Spike la odia? (l’America)
I titoli di testa scorrono su banconote fluttuanti a tutto schermo fino a posarsi su un biglietto da tre dollari con l’immagine di George W. Bush e del logo Enron. Il riferimento è alla multinazionale protagonista dello scandalo finanziario di cui in questi giorni in America si celebrano i processi e in cui risultano implicati anche i vertici dell’attuale governo. Un film che, dice il regista, «Parla di sesso, denaro, avidità e politica. Una Miscela esplosiva tra corruzione e procreazione». John (Anthony Mackie) nero, bello, trentenne laureato ad Harvard e vice presidente di una grande azienda, scopre il marcio che si annida dietro il marketing dei sorrisi e l’altisonante gergo aziendale e “fa la cosa giusta”. Verrà licenziato e le sue entrate, variando «tra zero e il debito nazionale lordo», lo costringeranno ad accettare un lavoro da inseminatore di donne omosessuali. Diventa, suo malgrado, protagonista di due storie scandite dal ritmo del dollaro che Lee cerca di fondere con sarcasmo, leggerezza e indignazione. Se La 25° ora (25th hour, 2002) era un film “emozionalmente necessario”, She hate me lo è eticamente.
Denuncia irriverente
Tra commedia e film di denuncia, She hate me propone momenti di cinema brillante e irriverente, come le memorabili sfilate davanti a John di donne nere dell’upper class, bellissime, ricche e molto glamour e di femmine rudi e dai modi spicci; la serie di 19 orgasmi con tanto di spermatozoi allegri e stanchi e le 19 urla in sala parto montate in strettissima sequenza.
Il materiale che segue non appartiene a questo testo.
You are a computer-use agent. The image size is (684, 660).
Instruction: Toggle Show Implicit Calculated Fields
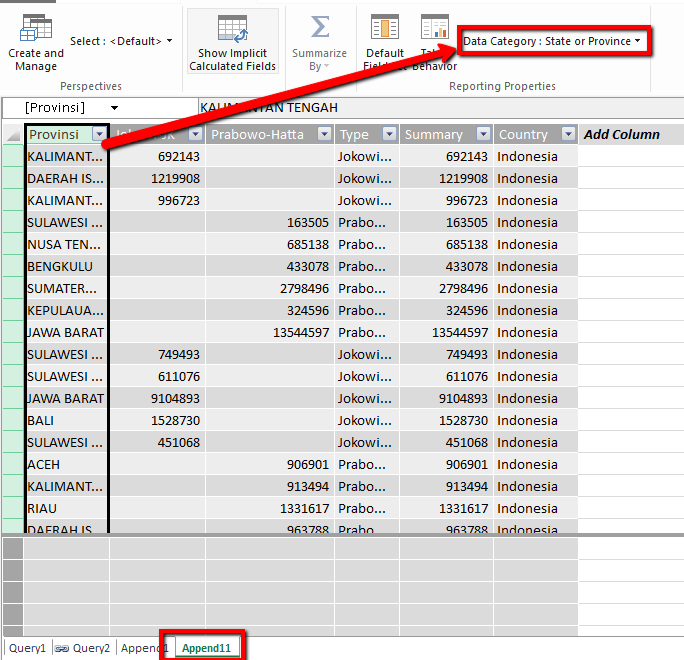(x=232, y=28)

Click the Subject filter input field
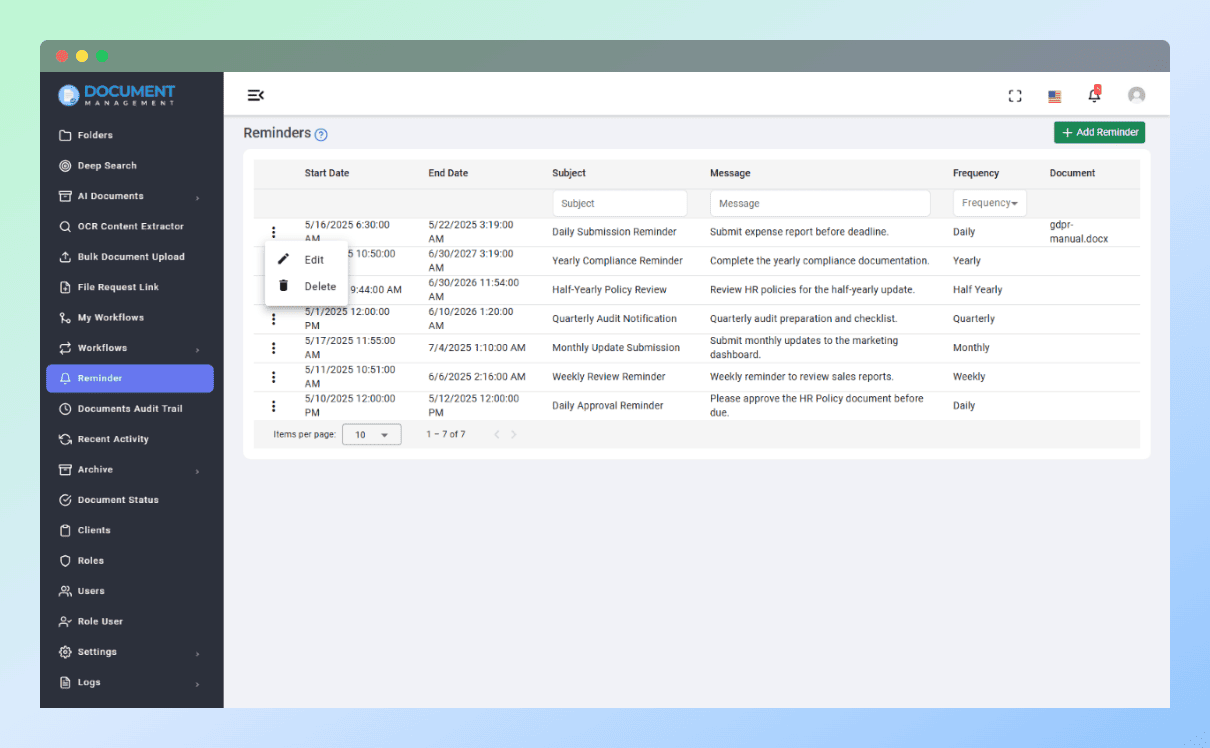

Ormai padrone delle tecnica digitale, Lee mescola non solo i generi cinematografici ma anche gli stili di ripresa alternando realismo, cartoon e docu-fiction come nella riuscita rievocazione in tono surreale del caso Watergate in cui la guardia giurata da cui partì la denuncia è circondata e derisa dagli uomini di Nixon.
Le paure yankee ribaltate
I due temi trattati non si integrano con fluidità e la requisitoria in aula di John (ma è il regista che parla) contro l’ipocrisia americana suona didattica. L’epilogo, sentimentale e paradossalmente hollywoodiano, stride con la sensibilità mascherata di ironia mostrata fino a quel momento. La sensazione del finale prolungato e sottolineato non svanisce neanche con l’arrivo degli splendidi titoli di coda che scorrono dentro una banconota che vince sempre ma non fluttua più come all’inizio. Pur allontanandosi dalla coscienza inquieta dei protagonisti de La 25° ora, Lee ha comunque il merito di ribaltare l’ossessione più ricorrente dagli anni 50 in tanta letteratura e pellicole USA: la psicosi di una minaccia esterna da parte delle forze del male. In She hate me il male viene dall’interno e gli oscuri nemici sono l’ipocrisia dei governanti-affaristi e il loro denaro che misura ogni cosa. Spike la odia? (L’America). Questa America sicuramente sì.
Curiosità
Nel cast diversi “caratteristi” di valore tra cui un fantastico John Turturro nei panni di un boss italo-americano (e padre di Monica Bellucci!) che recita per John la parte di Marlon Brando ne Il padrino (The Godfather, Francis Ford Coppola, 1972) Ellen Barkin (Seduzione pericolosa, Harold Becker, 1983) perfetta manager dagli occhi lucidi e dallo sguardo frustrato e malinconico e Woody Harrelson (Assassini nati, Oliver Stone, 1994), il cinico presidente della compagnia. La scena del cartoon degli spermatozoi è un omaggio/citazione al Woody Allen di Tutto quello che avreste voluto sapere sul sesso e non…, (Everything You Always Wanted to Know About Sex But Were Afraid to Ask, 1972). Il film è stato presentato fuori concorso all’ultimo Festival di Venezia dove Spike Lee era anche in veste di giurato.